The stochastic planning problem decides which pareto optimal value-chain solution to choose for adoption, from the innovative pareto fronts which are activated through investment. The investment and adoption can happen at different points of time during the time horizon, such that investment cost and net-emissions during the time horizon are minimized. We also explore the possibility of including integrated assessment models within the planning optimization framework using simulation optimization approaches. While the evolution of innovation favors investment at a later point of time in the horizon, the net-emissions objective and integrated assessment penalize such decisions. The outcome of the developed framework is an optimal plan to invest in eco-innovation and adopt innovative value-chains which can act as a roadmap towards meeting net-zero and circularity targets.

This framework can be applied by any corporation, including companies and policy-makers, to create their plan of action for the future.

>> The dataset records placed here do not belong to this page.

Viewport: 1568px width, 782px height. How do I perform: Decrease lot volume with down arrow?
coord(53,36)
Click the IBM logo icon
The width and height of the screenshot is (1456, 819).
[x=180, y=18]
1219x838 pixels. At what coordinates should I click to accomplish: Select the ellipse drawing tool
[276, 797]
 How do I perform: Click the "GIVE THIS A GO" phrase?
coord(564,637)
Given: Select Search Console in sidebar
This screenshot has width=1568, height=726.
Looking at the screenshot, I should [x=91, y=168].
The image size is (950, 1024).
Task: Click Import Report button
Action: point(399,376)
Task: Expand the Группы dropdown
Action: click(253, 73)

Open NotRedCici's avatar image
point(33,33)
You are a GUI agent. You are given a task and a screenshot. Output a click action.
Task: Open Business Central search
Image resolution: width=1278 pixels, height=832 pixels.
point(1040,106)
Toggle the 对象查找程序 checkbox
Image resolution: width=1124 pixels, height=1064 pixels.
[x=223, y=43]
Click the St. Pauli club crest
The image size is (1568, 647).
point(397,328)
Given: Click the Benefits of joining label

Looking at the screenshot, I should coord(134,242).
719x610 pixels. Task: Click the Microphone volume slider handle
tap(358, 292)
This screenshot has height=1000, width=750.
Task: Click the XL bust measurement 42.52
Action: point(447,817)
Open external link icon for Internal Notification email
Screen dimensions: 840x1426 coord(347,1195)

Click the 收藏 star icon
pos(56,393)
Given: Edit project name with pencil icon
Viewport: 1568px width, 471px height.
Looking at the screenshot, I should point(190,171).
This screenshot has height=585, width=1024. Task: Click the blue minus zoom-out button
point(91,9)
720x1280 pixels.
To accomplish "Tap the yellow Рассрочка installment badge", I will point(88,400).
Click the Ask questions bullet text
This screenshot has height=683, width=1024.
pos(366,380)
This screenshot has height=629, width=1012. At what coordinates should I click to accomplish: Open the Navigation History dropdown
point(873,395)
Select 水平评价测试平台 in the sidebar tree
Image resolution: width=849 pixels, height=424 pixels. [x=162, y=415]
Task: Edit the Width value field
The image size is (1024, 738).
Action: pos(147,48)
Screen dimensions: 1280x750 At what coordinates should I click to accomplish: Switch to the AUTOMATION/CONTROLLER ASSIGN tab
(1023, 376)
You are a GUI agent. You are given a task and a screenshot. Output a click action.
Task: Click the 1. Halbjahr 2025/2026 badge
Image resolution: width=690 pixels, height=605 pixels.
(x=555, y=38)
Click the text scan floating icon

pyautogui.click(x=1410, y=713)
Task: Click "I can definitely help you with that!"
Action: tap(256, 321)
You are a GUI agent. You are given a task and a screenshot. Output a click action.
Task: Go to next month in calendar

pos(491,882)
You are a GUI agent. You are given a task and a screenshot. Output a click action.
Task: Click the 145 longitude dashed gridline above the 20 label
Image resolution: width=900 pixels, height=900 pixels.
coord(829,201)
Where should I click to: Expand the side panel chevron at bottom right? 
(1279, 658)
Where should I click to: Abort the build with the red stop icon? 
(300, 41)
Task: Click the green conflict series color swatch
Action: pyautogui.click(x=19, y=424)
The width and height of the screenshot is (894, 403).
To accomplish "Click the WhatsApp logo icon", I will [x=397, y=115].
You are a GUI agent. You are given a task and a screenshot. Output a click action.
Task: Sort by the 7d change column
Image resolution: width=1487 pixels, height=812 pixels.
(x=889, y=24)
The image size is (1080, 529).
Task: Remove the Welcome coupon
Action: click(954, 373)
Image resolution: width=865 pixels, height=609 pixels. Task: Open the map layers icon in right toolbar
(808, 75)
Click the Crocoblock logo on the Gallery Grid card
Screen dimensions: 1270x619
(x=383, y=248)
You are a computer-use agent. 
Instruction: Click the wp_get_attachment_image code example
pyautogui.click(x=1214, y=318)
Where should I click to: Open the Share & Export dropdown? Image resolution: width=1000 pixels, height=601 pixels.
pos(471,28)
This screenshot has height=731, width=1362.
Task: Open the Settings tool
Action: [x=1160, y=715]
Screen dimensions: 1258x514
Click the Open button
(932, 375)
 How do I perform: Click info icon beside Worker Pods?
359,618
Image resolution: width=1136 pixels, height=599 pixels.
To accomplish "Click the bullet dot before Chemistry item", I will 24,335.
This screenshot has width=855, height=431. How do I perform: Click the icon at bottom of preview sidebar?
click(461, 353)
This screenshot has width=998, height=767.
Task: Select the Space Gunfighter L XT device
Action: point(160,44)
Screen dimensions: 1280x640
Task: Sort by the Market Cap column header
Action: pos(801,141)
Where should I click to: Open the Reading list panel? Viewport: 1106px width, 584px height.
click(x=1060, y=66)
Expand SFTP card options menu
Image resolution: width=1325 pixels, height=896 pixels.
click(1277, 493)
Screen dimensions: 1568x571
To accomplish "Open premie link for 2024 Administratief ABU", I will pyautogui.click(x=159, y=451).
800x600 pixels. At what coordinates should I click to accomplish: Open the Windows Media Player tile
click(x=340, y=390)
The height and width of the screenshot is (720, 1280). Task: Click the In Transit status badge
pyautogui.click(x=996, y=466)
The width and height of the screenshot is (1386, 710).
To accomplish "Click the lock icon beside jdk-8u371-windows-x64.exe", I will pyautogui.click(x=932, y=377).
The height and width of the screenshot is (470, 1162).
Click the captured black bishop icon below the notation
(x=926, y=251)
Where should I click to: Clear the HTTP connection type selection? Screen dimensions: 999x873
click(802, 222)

We elaborate the working of this framework using a toy problem, and demonstrate its applicability to relevant case studies, such as ‘circularizing plastic films’ and ‘decarbonization of the chemicals industry’. Ultimately, we will discuss the potential additions to the framework including recourse action to allow abandonment options for eco-innovations in a future landscape.

References

[1] Day, Thomas, et al. “Corporate climate responsibility: Guidance and assessment criteria for good practice corporate emission reduction and net-zero targets.” New Climate Institute, Carbon Market Watch, 2022. Available at - https://newclimate.org/2022/02/07/corporate-climate-responsibility-monitor-2022/, Accessed on 03/23/22.

[2] Meys, Raoul, et al. "Achieving net-zero greenhouse gas emission plastics by a circular carbon economy." Science 6563 (2021): 71-76.

[3] Arvidsson, Rickard, et al. "Environmental assessment of emerging technologies: recommendations for prospective LCA." Journal of Industrial Ecology 6 (2018): 1286-1294.

[4] Mendoza Beltran, Angelica, et al. "When the background matters: using scenarios from integrated assessment models in prospective life cycle assessment." Journal of Industrial Ecology 1 (2020): 64-79.

[5] Modis, Theodore. "Strengths and weaknesses of S-curves." Technological Forecasting and Social Change 6 (2007): 866-872.

[6] Rogers, Michael J., Gupta, Anshuman, and Maranas, Costas D.. "Real options based analysis of optimal pharmaceutical research and development portfolios." Industrial & engineering chemistry research 25 (2002): 6607-6620.

[7] Thakker, Vyom, and Bhavik R. Bakshi. "Designing Value Chains of Plastic and Paper Carrier Bags for a Sustainable and Circular Economy." ACS Sustainable Chemistry & Engineering 49 (2021): 16687-16698.